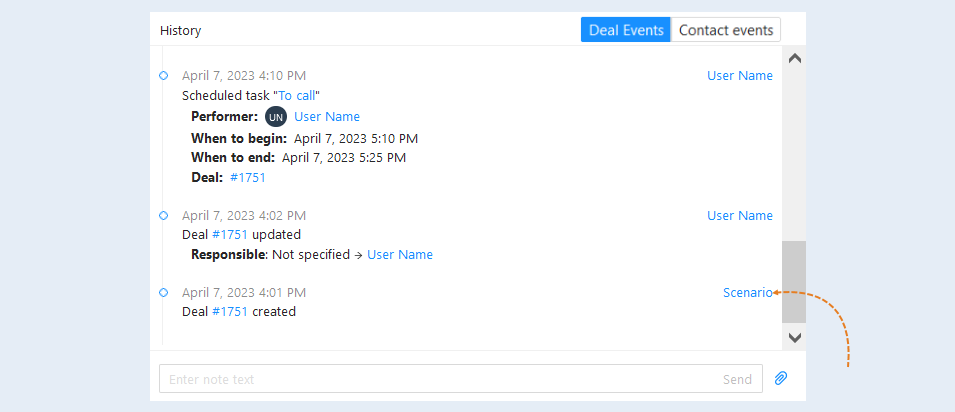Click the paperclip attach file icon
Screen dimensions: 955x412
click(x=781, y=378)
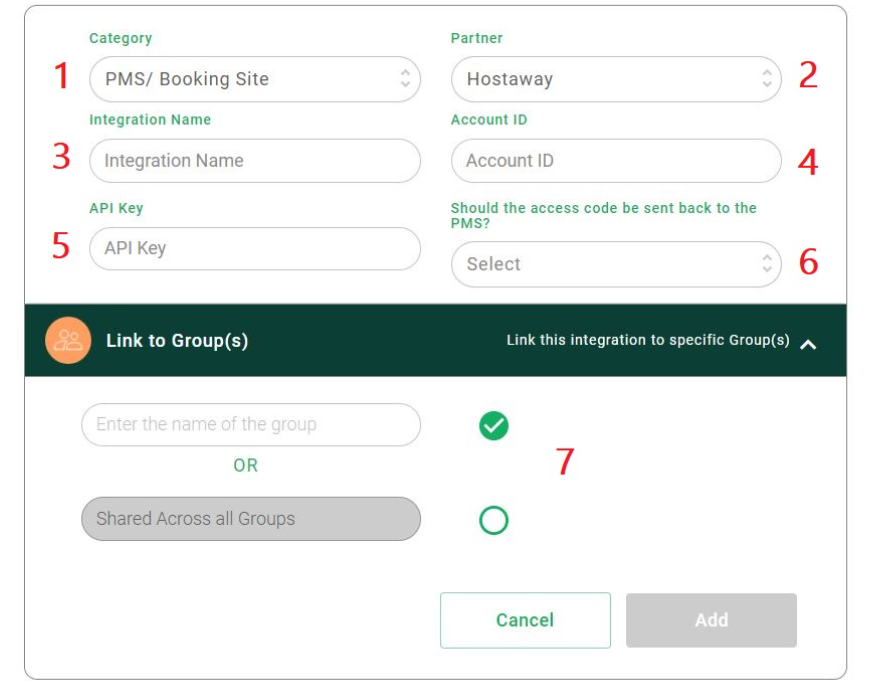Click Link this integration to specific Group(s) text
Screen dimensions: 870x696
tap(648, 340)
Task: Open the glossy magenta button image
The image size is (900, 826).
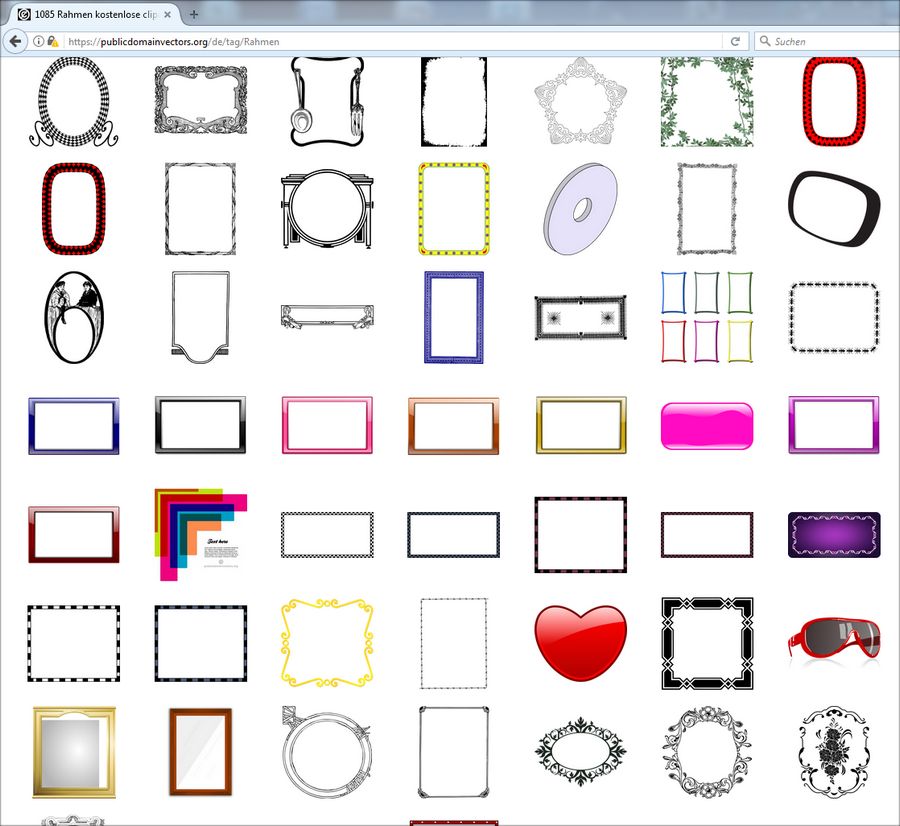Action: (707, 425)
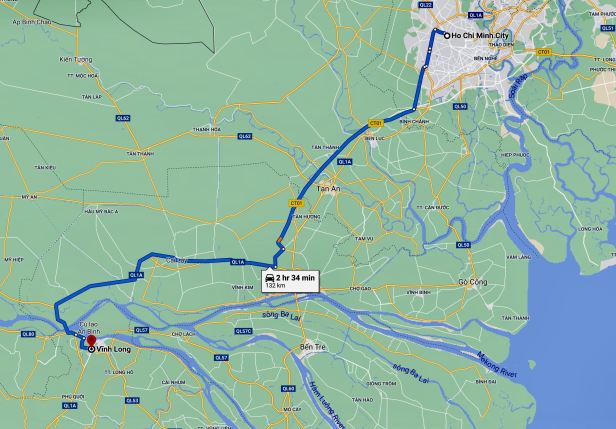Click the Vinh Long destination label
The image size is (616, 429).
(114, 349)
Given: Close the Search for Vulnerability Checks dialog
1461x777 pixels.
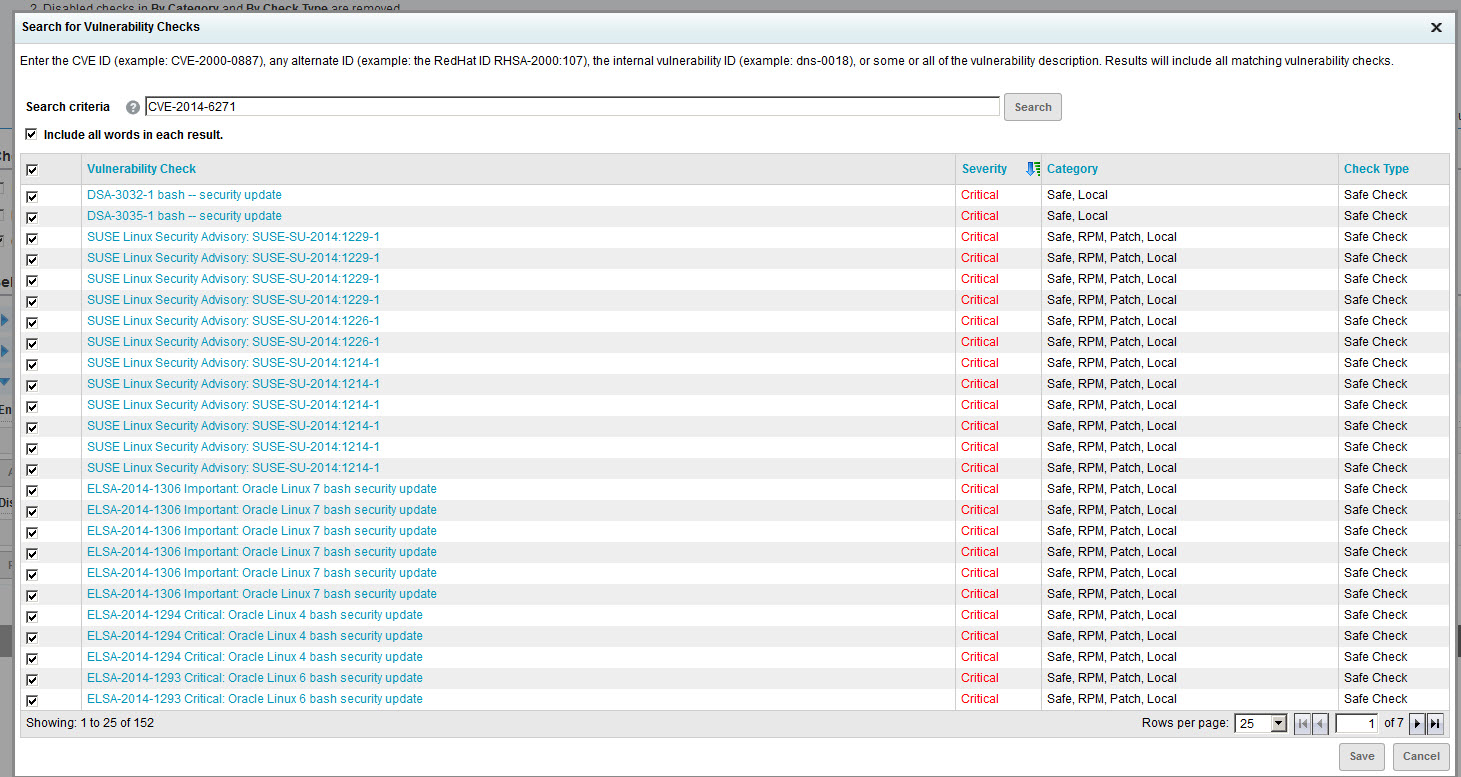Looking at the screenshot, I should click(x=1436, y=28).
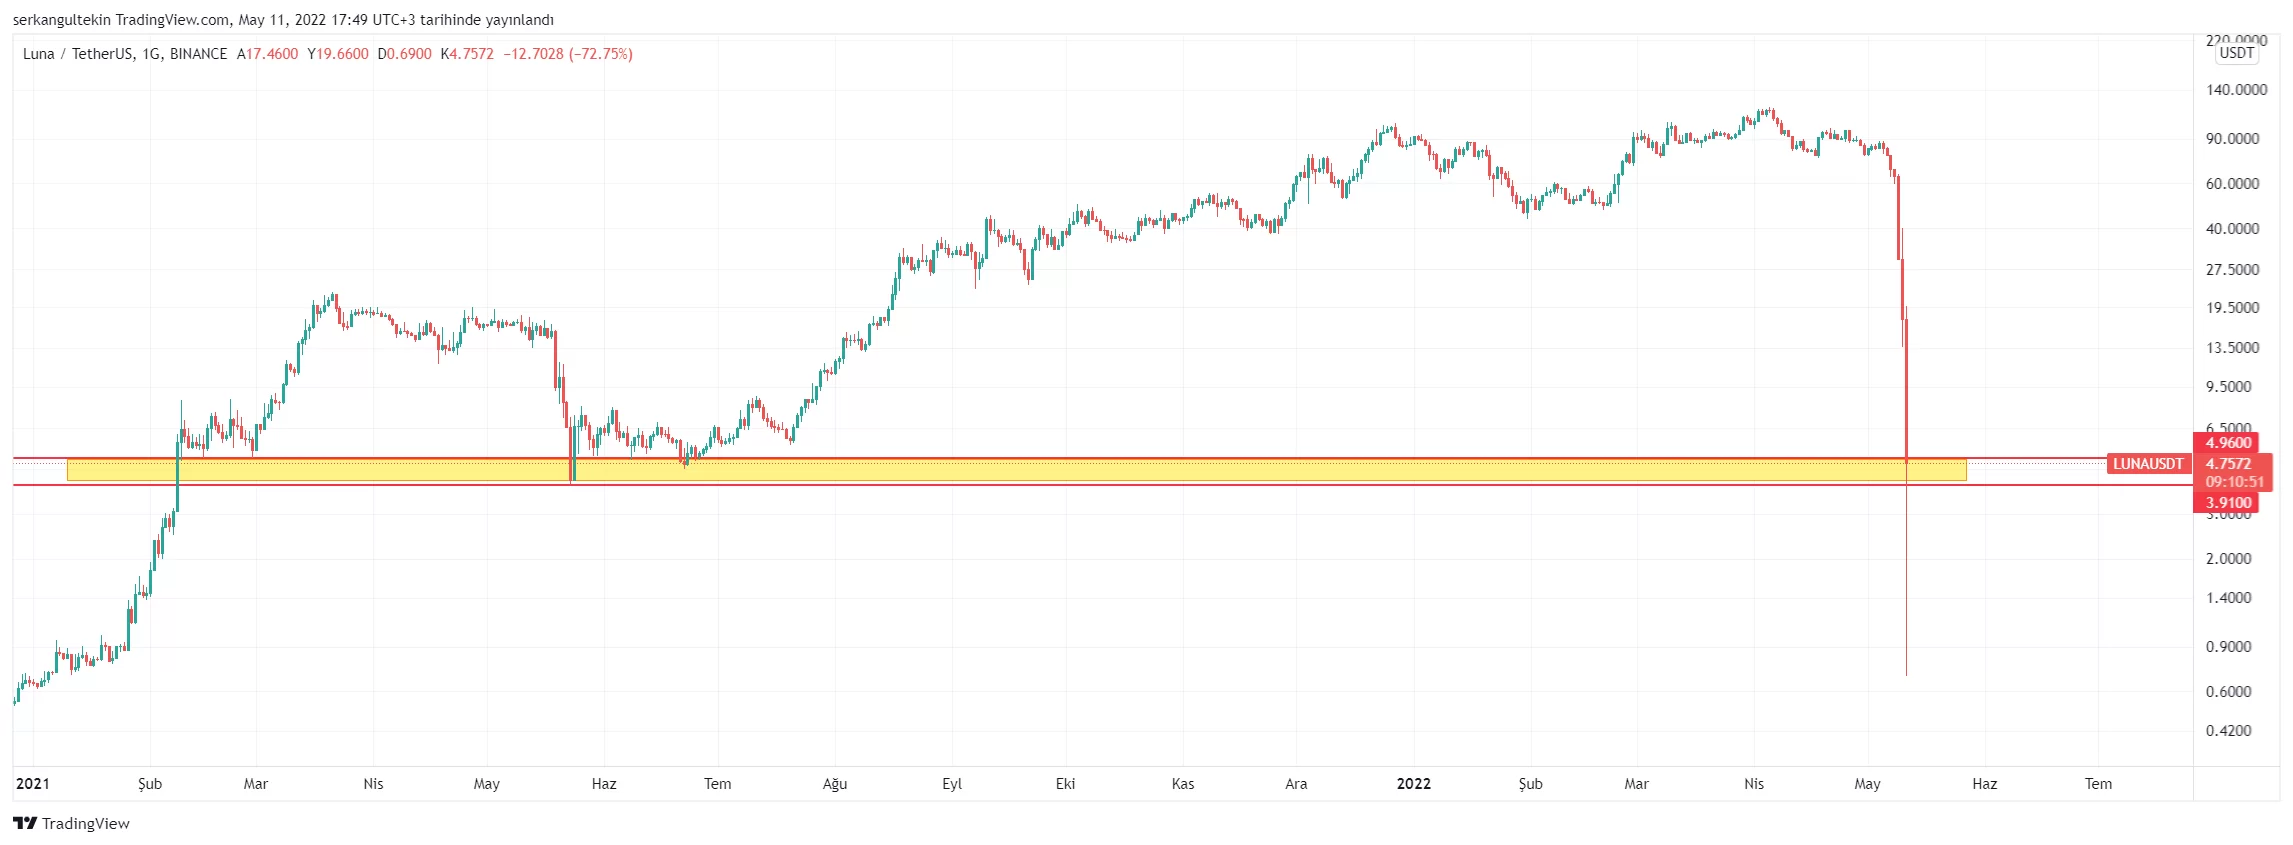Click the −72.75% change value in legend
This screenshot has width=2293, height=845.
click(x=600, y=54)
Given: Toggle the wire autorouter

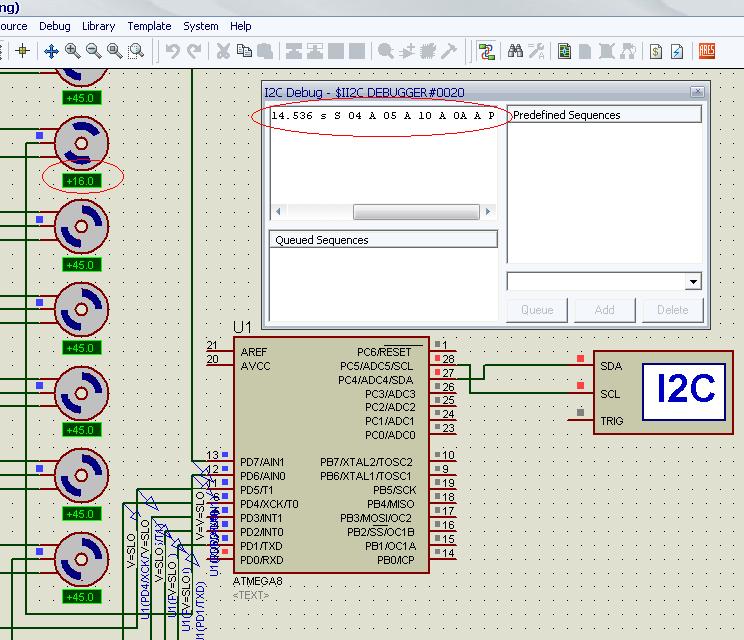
______
:: Directions for this task ::
Begin with the line that contains "Task: Open the glossy magenta button image" and repeat every line through the end of the data, exactly and only those lines, leaving out the pictures.

:: Solved exercise ::
Task: Open the glossy magenta button image
The image size is (900, 826).
Action: (707, 425)
Click the Vinh Long destination label
The image size is (616, 429).
(114, 349)
Given: Close the Search for Vulnerability Checks dialog
1461x777 pixels.
Looking at the screenshot, I should click(x=1436, y=28).
Click the −72.75% change value in legend
This screenshot has width=2293, height=845.
click(x=600, y=54)
Given: Toggle the wire autorouter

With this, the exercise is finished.